The Cambridge Companion to Piers Plowman (Cambridge: Cambridge University Press 2014), 2014)
Whereas Chaucer has had numerous ‘companions,’ for the current generation PPl has had only one: John A. Alford’s Companion to Piers Plowman (see ‘Annual Bibliography, 1988’, YLS, 3 [1989], item 4 and related entries). There is additional importance, therefore, in a new ‘companion’ replacing (though no one uses that verb here) Alford’s, both in the fields and information chosen and in the approaches – and scholars – selected to introduce them.
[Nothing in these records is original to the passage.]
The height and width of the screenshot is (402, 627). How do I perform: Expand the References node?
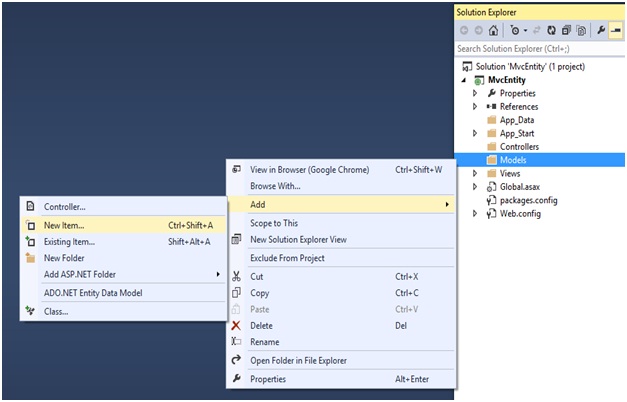tap(476, 107)
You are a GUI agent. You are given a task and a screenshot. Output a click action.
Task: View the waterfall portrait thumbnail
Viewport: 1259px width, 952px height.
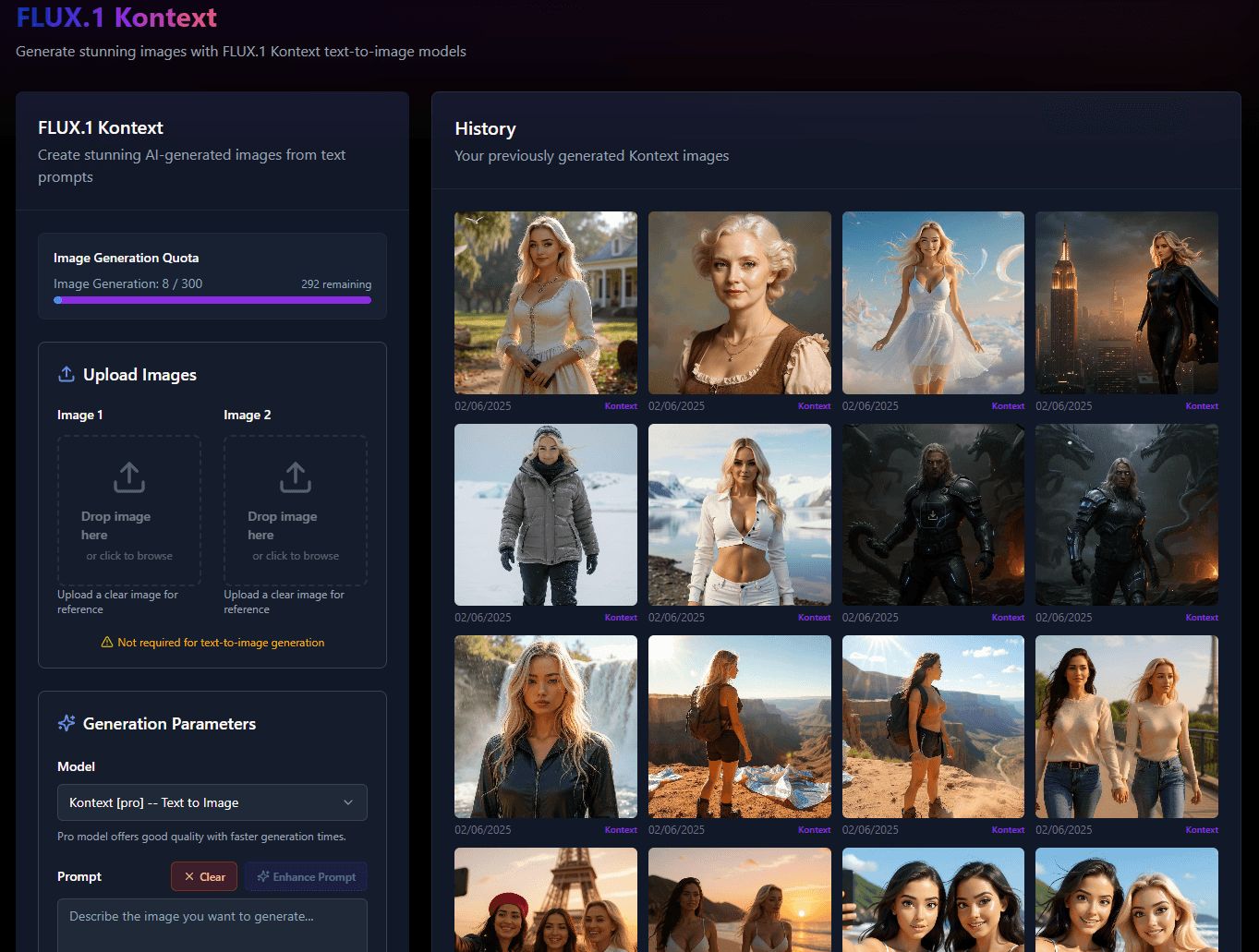point(545,726)
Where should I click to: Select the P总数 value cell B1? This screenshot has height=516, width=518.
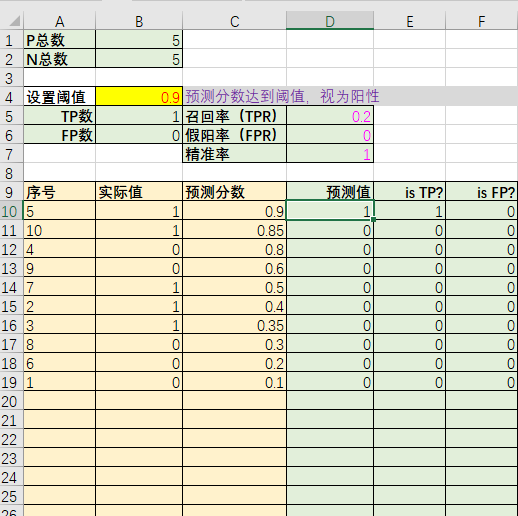tap(139, 40)
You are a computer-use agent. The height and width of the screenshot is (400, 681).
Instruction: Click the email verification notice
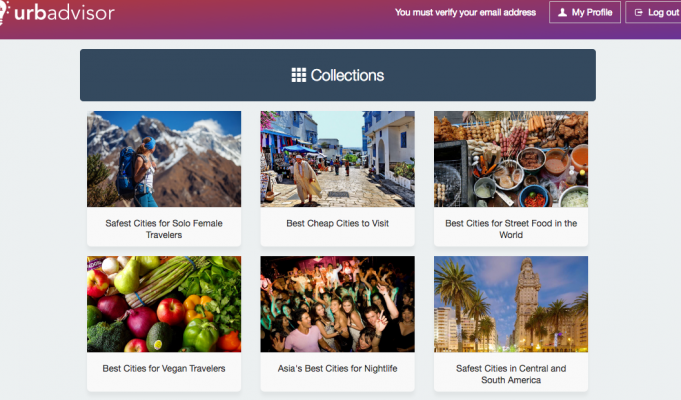(467, 13)
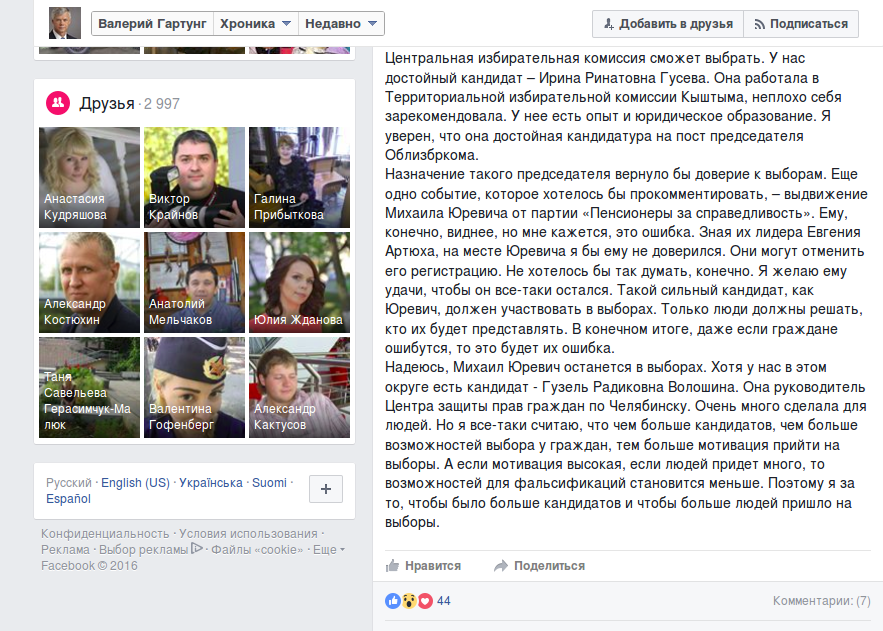Expand the Хроника dropdown
The width and height of the screenshot is (883, 631).
[x=256, y=24]
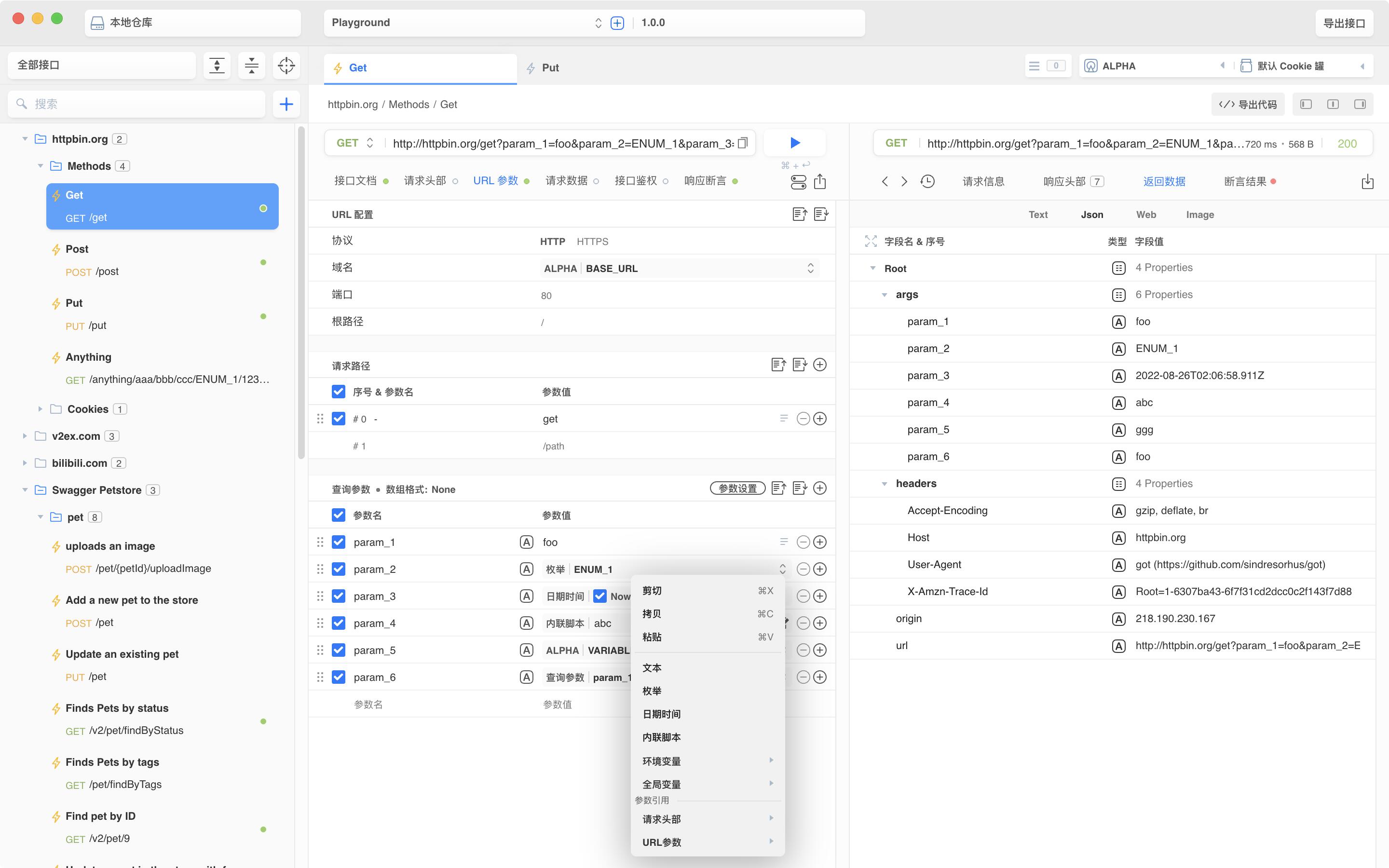This screenshot has height=868, width=1389.
Task: Toggle the Now checkbox for param_3
Action: tap(600, 596)
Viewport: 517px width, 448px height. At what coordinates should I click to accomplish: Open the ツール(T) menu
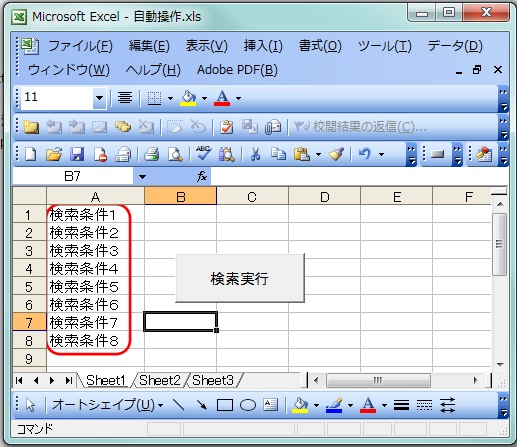(x=385, y=46)

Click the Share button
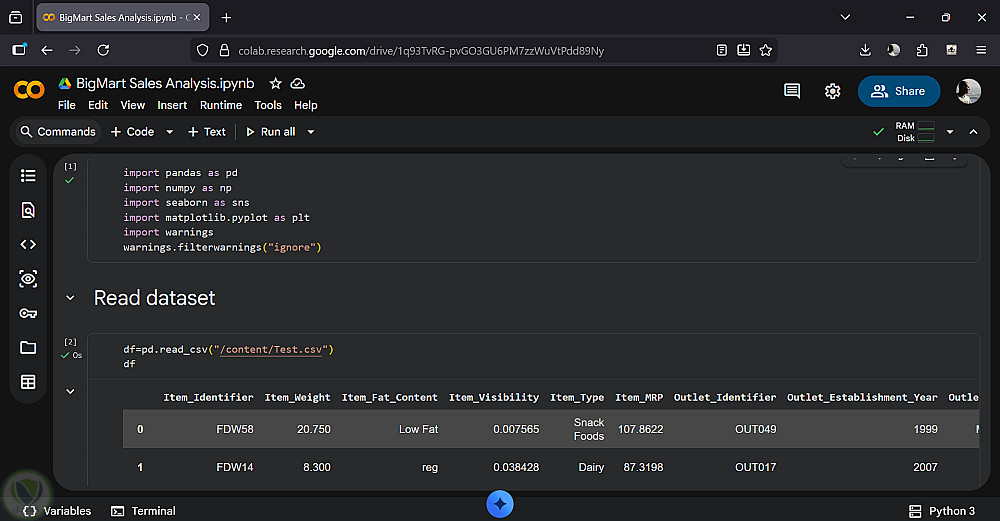[898, 91]
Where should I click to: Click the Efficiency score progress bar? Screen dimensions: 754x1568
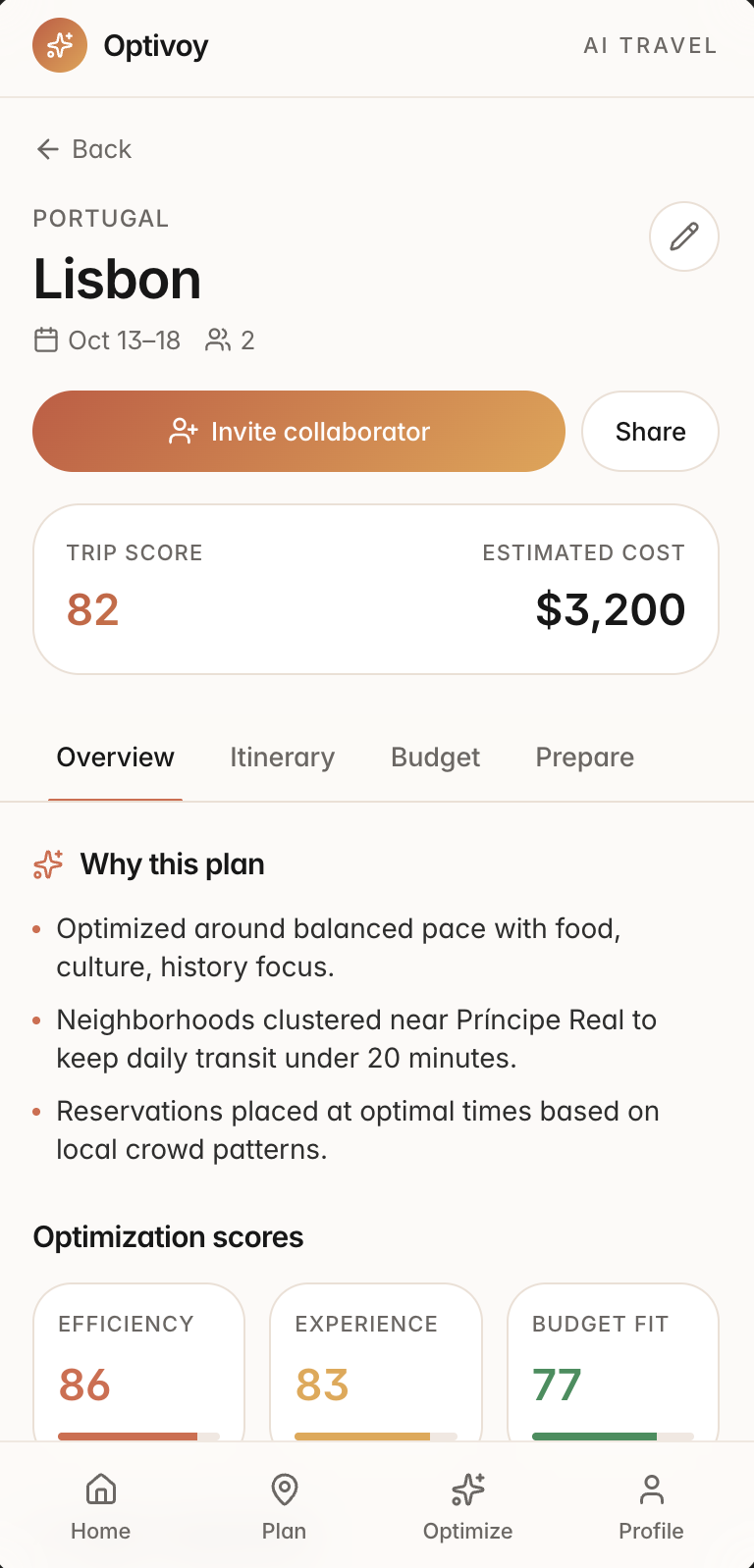click(138, 1437)
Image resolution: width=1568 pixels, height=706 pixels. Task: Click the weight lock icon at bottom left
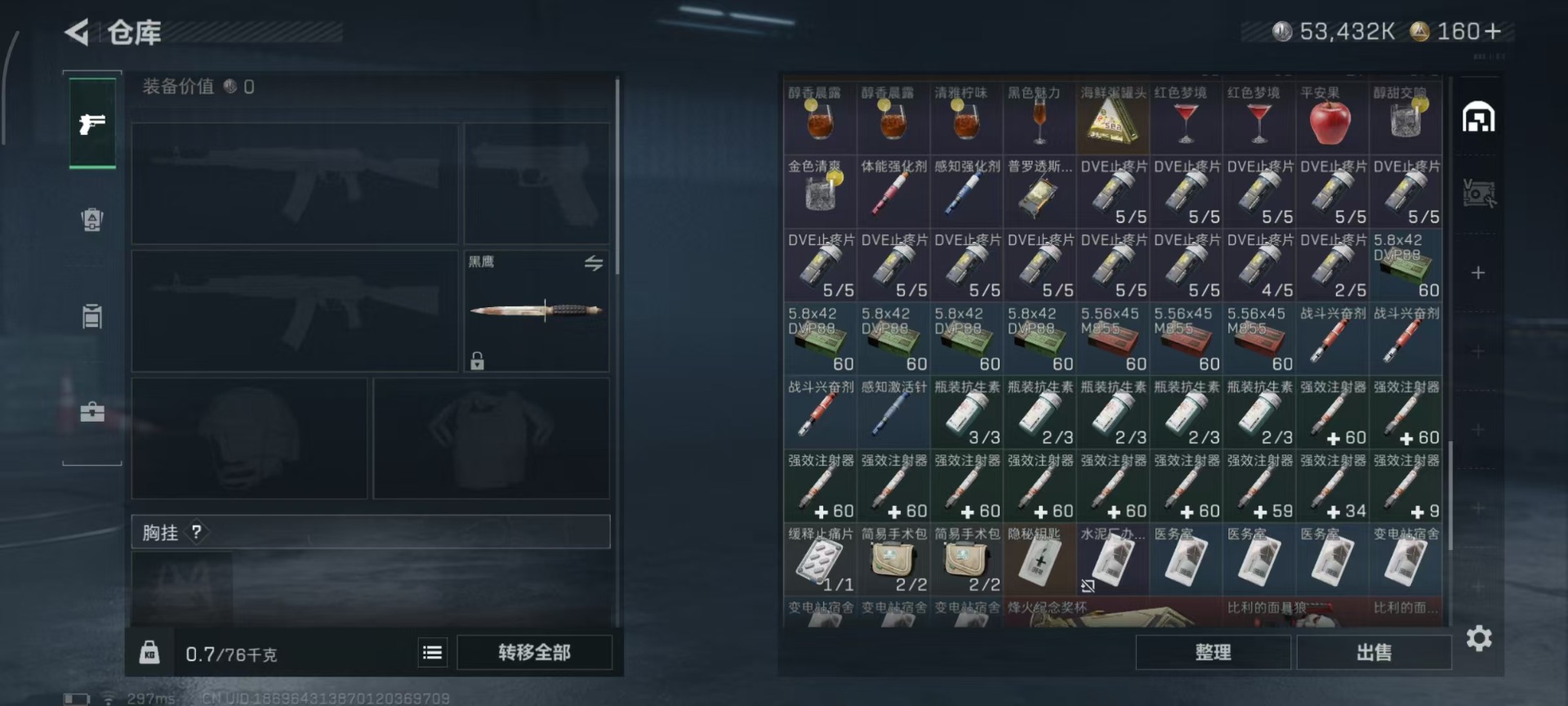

Cole and Galloway gather Helen Barr (on ‘major episodes’), Ralph Hanna (on ‘the versions’), Steven Justice (on ‘literary history’), Jill Mann (on ‘allegory’), Robert Adams (on the Rokeles as a ‘”Langland” family history’), James Simpson (on ‘religious forms and institutions’), Matthew Giancarlo (on ‘political forms and institutions’), Suzanne Akbari (on ‘the non-Christians’), Simon Horobin (on ‘manuscripts and readers’), Lawrence Warner (on ‘plowman traditions’), and Nicolette Zeeman (on ‘theory’ and current critical approaches). Cole and Galloway themselves write on ‘Christian philosophy.’ Missing from any direct overlap with Alford, as the editors note, is a single chapter on the manuscripts and establishing the text and its reception – a topic spread over Hanna’s, Horobin’s, and Warner’s – or one on dialect, or meter (these topics have, the editors note, been surveyed recently elsewhere and are touched on in Justice’s and Horobin’s chapters). What was in Alford a chapter on ‘theology’ is now distributed into ‘religious forms and institutions,’ ‘Christian philosophy,’ and ‘the non-Christians,’ with some attention in Zeeman’s survey of critical approaches. The book includes a time-line of contemporary events, various plates of manuscripts, and a double-page line-drawn map of fourteenth-century London indicating relevant locales (cutting off, however, Westminster, whose inclusion would force a much smaller-scale map even on the two open pages allotted). It closes with references and substantial ‘Guides to Further Reading.’ (adapted from AG)
This bibliography contains individual entries for all the chapters in the book.